Tai Chi May Benefit Patients with Chronic Conditions
Though the art of Tai Chi originated in the ancient East, its applications and benefits are abundant in the modern West. This low-to-moderate intensity and impact activity is a suitable exercise for the general population and may be specifically relevant to those of older ages. A 2015 meta-analysis from the British Journal of Sports Medicine found Tai Chi may be beneficial for older adults with chronic diseases.
Canadian researchers compiled 33 studies, including a total of 1,584 participants, which looked at how Tai Chi improved conditions for patients with cancer, heart failure, osteoarthritis and chronic pulmonary disease (COPD). The most important findings were the benefits of Tai Chi to walking ability, muscle strength and quality of life in most of the four chronic conditions. Tai Chi also improved pain and stiffness in those with osteoarthritis, depression in those with heart failure, and fatigue in those with cancer. In many study cases, Tai Chi was the more successful intervention over other methods or controls.
Tai Chi is a Chinese practice that emphasizes the fusions of Yin and Yang, representing balance and unity. There are multiple styles of Tai Chi but all are founded on gentle and flowing movements, where each posture flows into the next without pause, keeping the body in constant slow motion. The practice involves a combination of strengthening, concentration, balance, breath control and relaxation, and has been linked to better fitness, fall prevention, flexibility and cardio-respiratory function.

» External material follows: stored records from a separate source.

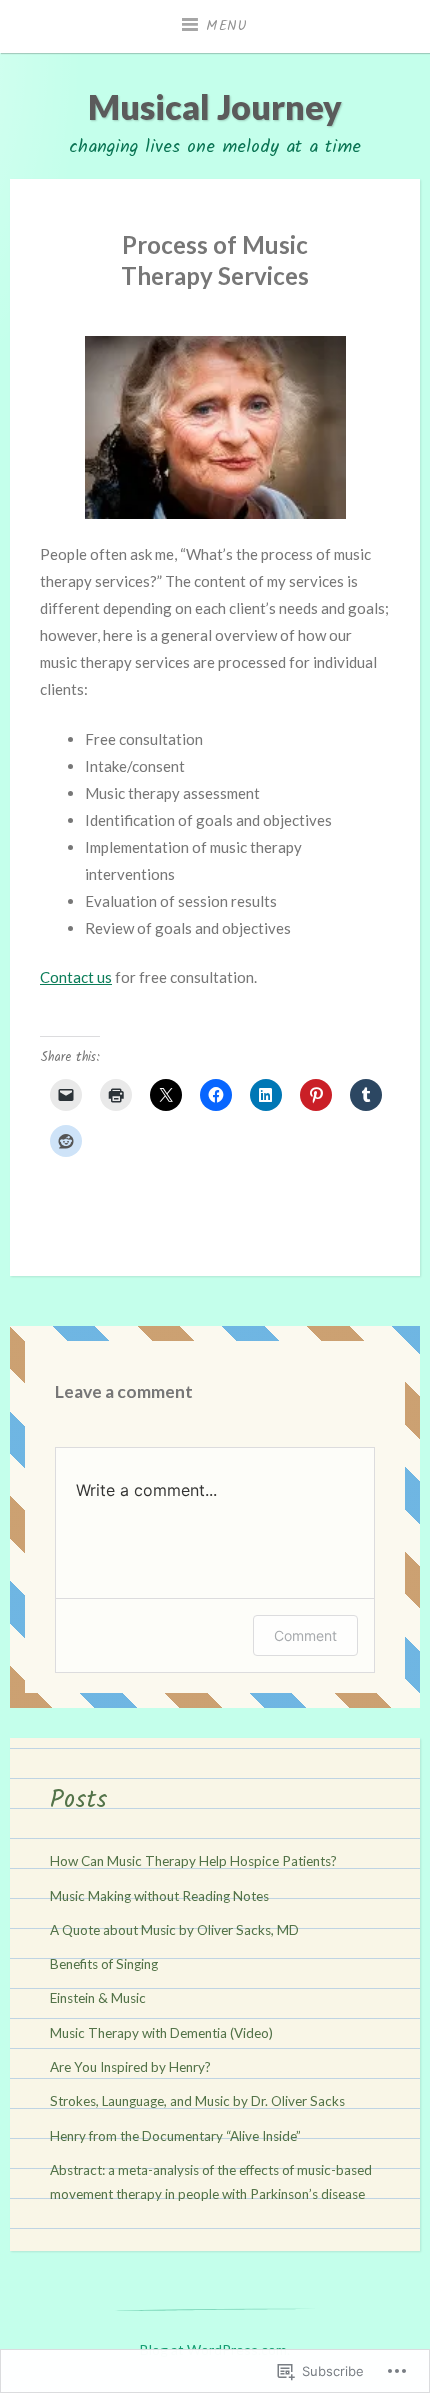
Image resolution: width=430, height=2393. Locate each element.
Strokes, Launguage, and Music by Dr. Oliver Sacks (197, 2101)
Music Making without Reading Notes (159, 1896)
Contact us (76, 977)
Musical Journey (215, 106)
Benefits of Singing (104, 1964)
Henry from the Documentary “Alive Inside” (175, 2136)
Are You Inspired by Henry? (130, 2067)
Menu (227, 26)
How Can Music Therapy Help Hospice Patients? (193, 1861)
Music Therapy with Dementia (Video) (161, 2033)
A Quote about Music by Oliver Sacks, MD (174, 1930)
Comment (305, 1635)
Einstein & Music (98, 1998)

If you have never given Tai Chi a try, it is not too difficult to start. The practice requires no special equipment and can be done inside or outdoors, alone or in a group. You can follow a video online or look for Tai Chi classes at local fitness clubs or senior centers.
BONUS: Have back pain? Try Pilates! A study found patients with chronic lower back pain saw a 30% improvement in pain and 36% improvement in daily functions such as walking and climbing stairs after attending Pilates sessions twice a week for 90 days.